* [EXERCISE DIRECTIONS]
Every line containing the word "calendar" is to be copied from the data below.

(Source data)
---------------

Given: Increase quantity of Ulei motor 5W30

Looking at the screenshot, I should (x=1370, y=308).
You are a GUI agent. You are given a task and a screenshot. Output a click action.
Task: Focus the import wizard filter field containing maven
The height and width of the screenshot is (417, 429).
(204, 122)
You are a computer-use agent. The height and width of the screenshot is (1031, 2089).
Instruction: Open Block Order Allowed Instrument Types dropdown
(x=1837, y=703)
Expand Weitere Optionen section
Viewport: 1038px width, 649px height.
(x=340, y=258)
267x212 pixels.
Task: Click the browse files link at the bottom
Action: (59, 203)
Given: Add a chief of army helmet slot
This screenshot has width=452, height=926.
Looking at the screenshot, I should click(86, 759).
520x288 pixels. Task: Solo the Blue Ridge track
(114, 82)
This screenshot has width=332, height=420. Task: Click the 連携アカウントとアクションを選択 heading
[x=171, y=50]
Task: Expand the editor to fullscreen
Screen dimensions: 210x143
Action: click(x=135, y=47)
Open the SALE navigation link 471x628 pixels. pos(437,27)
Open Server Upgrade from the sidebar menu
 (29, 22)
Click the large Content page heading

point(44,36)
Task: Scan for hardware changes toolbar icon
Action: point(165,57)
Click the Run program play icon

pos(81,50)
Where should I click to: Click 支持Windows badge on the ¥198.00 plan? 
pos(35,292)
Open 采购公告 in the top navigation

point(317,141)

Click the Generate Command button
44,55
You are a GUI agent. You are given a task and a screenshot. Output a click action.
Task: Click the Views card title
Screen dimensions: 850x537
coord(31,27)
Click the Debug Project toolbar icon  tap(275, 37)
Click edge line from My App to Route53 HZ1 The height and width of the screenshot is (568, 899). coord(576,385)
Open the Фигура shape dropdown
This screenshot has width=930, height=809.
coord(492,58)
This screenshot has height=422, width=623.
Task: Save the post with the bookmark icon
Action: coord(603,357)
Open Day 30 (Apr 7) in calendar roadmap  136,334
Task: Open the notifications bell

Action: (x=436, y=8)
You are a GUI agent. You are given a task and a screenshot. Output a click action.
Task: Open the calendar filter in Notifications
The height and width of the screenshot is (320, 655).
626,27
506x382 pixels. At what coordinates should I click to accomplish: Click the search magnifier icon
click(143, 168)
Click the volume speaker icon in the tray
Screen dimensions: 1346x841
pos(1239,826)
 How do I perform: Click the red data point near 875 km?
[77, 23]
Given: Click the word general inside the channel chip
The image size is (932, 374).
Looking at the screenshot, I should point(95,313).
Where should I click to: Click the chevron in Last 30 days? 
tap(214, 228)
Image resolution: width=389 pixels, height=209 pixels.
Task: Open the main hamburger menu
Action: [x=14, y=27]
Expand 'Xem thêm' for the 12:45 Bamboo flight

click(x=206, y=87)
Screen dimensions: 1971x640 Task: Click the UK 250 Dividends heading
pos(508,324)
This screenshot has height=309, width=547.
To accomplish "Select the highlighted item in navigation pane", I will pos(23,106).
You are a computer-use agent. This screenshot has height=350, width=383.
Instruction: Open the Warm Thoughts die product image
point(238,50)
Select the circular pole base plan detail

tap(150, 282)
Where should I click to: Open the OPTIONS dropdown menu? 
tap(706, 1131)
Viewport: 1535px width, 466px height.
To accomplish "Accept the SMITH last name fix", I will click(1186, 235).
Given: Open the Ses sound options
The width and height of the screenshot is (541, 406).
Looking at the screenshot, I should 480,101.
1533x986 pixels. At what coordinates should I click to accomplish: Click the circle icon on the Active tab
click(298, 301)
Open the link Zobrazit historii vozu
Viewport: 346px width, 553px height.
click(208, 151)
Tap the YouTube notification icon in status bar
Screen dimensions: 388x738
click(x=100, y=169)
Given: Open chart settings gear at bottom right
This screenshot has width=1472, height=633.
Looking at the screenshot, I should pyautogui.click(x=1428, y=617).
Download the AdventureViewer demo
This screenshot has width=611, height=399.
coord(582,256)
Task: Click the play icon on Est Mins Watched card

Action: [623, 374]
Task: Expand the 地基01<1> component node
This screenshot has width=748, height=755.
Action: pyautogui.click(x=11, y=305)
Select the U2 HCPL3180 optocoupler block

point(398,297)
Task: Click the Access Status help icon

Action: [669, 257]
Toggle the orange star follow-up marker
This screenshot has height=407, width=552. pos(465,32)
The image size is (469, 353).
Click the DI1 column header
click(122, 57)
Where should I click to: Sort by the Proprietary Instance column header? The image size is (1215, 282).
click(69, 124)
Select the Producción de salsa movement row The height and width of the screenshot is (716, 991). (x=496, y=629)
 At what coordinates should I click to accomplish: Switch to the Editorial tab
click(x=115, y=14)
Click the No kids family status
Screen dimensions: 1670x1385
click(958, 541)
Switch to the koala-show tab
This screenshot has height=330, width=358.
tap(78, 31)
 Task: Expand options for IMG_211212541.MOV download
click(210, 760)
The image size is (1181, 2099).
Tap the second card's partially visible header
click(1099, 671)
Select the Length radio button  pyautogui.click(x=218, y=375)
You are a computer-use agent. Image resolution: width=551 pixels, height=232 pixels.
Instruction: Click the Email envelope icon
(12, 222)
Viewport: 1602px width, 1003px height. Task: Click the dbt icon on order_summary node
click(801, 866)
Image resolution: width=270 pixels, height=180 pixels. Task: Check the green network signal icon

---------------

* [OUTPUT OF THE TASK]
Open Day 30 (Apr 7) in calendar roadmap  136,334
Task: Open the calendar filter in Notifications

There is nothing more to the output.